TASK DIRECTIONS >>
Starting at the top of the records below and ending with the line that contains "[list] (52, 64)", print each line exactly as written, skipping the pictures.

[Collected data entries]
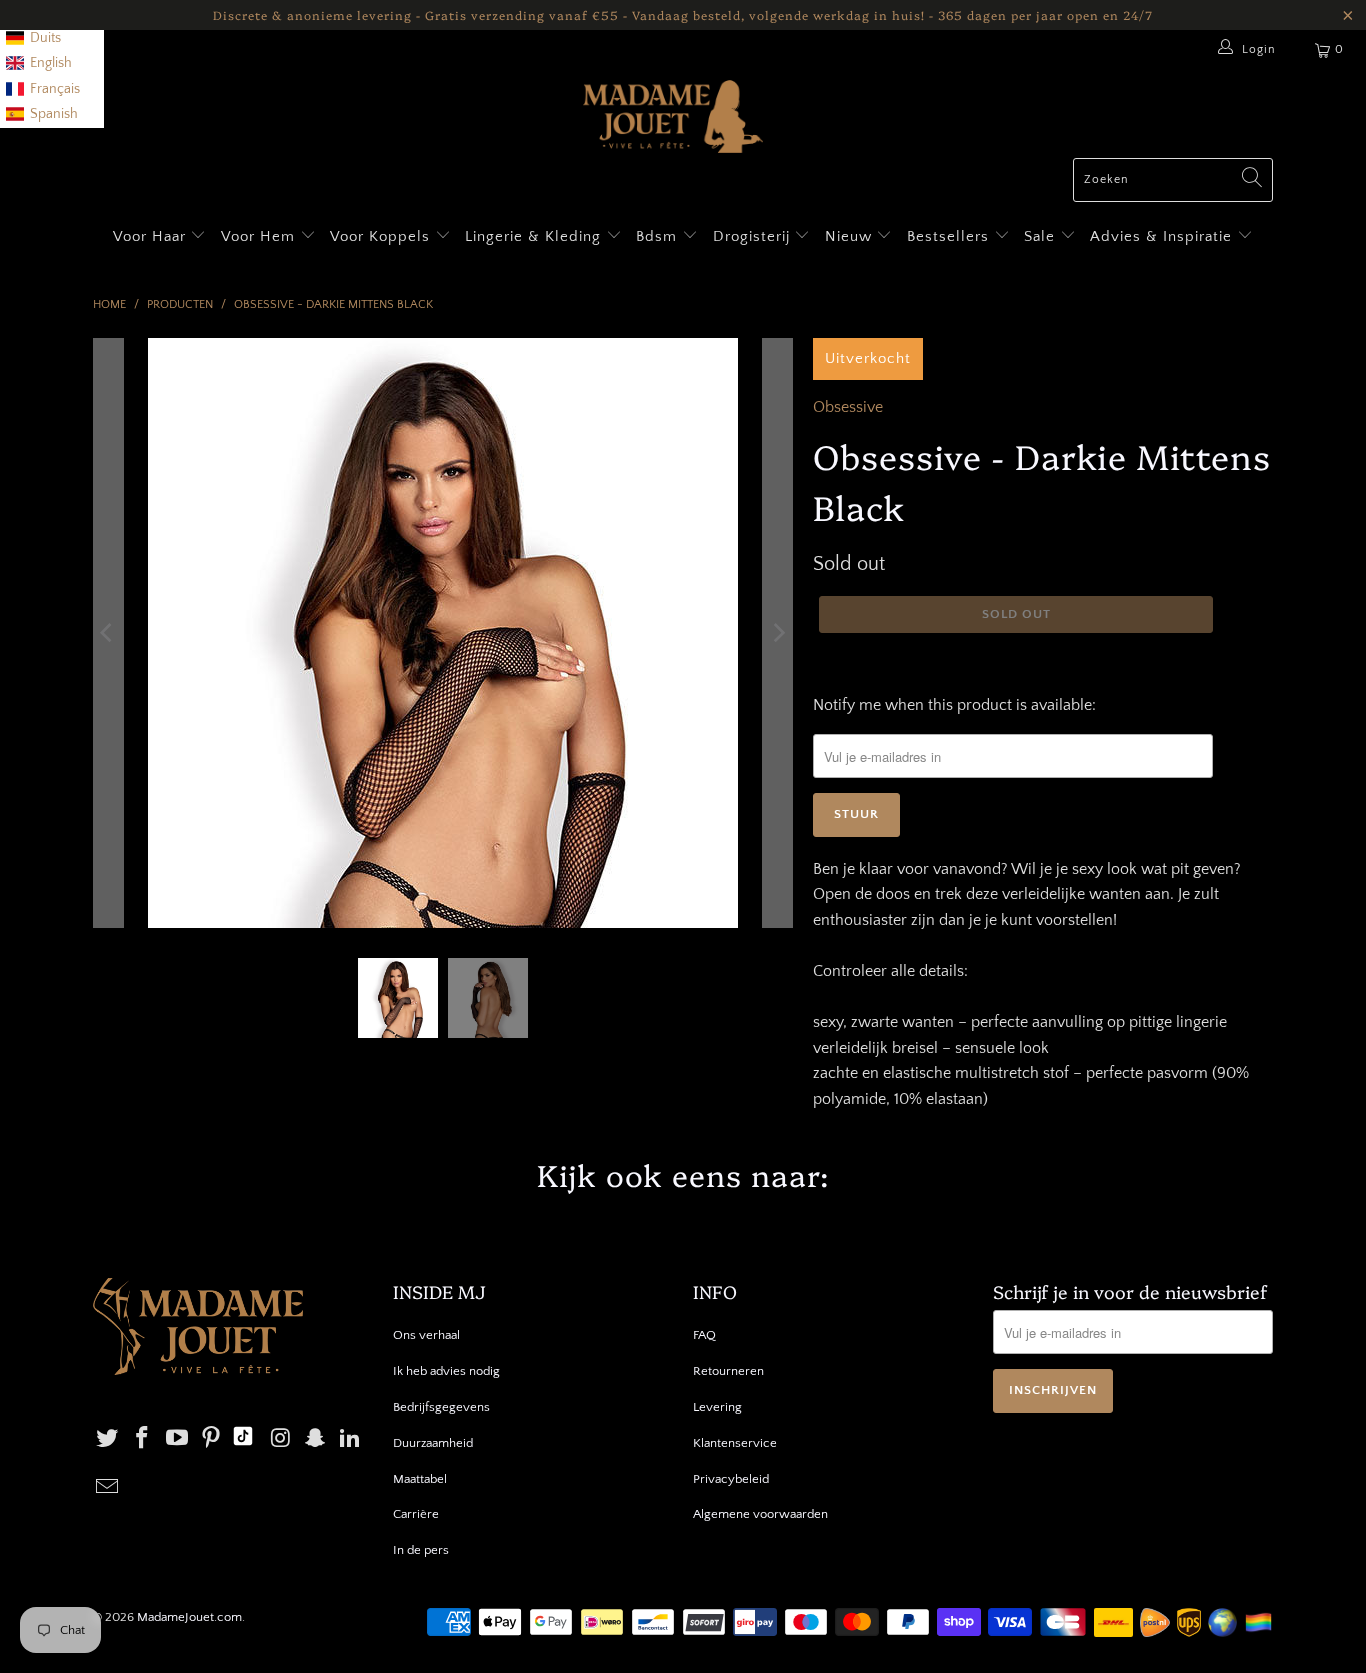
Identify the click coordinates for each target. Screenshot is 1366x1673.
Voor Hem (260, 236)
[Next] (778, 633)
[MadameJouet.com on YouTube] (177, 1439)
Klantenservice (735, 1443)
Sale (1042, 236)
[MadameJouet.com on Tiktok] (243, 1439)
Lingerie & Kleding (533, 236)
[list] (52, 64)
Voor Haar (149, 236)
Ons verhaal (426, 1335)
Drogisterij (754, 236)
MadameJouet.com (189, 1617)
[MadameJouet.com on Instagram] (281, 1439)
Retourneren (728, 1371)
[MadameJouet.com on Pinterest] (212, 1439)
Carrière (416, 1514)
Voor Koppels (382, 236)
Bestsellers (948, 236)
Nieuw (851, 236)
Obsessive (848, 407)
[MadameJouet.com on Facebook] (143, 1439)
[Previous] (108, 633)
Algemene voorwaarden (760, 1514)
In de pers (421, 1550)
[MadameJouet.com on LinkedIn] (351, 1439)
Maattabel (420, 1479)
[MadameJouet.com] (673, 119)
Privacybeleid (731, 1479)
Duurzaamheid (433, 1443)
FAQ (704, 1335)
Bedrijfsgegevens (441, 1407)
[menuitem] (33, 39)
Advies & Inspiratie (1163, 236)
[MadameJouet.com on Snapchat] (316, 1439)
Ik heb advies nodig (446, 1371)
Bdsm (659, 236)
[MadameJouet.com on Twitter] (108, 1439)
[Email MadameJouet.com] (108, 1488)
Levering (717, 1407)
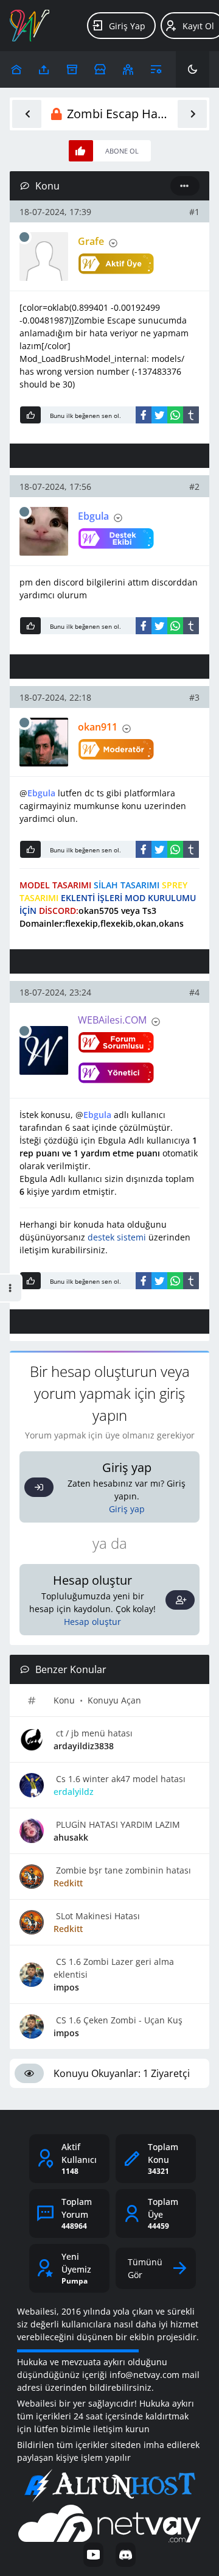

ANSWER TO THE EXERCISE >>
Identify the click coordinates for each target. Screenshot is 1366x1673.
Voor Hem (260, 236)
[Next] (778, 633)
[MadameJouet.com on YouTube] (177, 1439)
Klantenservice (735, 1443)
Sale (1042, 236)
[MadameJouet.com on Tiktok] (243, 1439)
Lingerie & Kleding (533, 236)
[list] (52, 64)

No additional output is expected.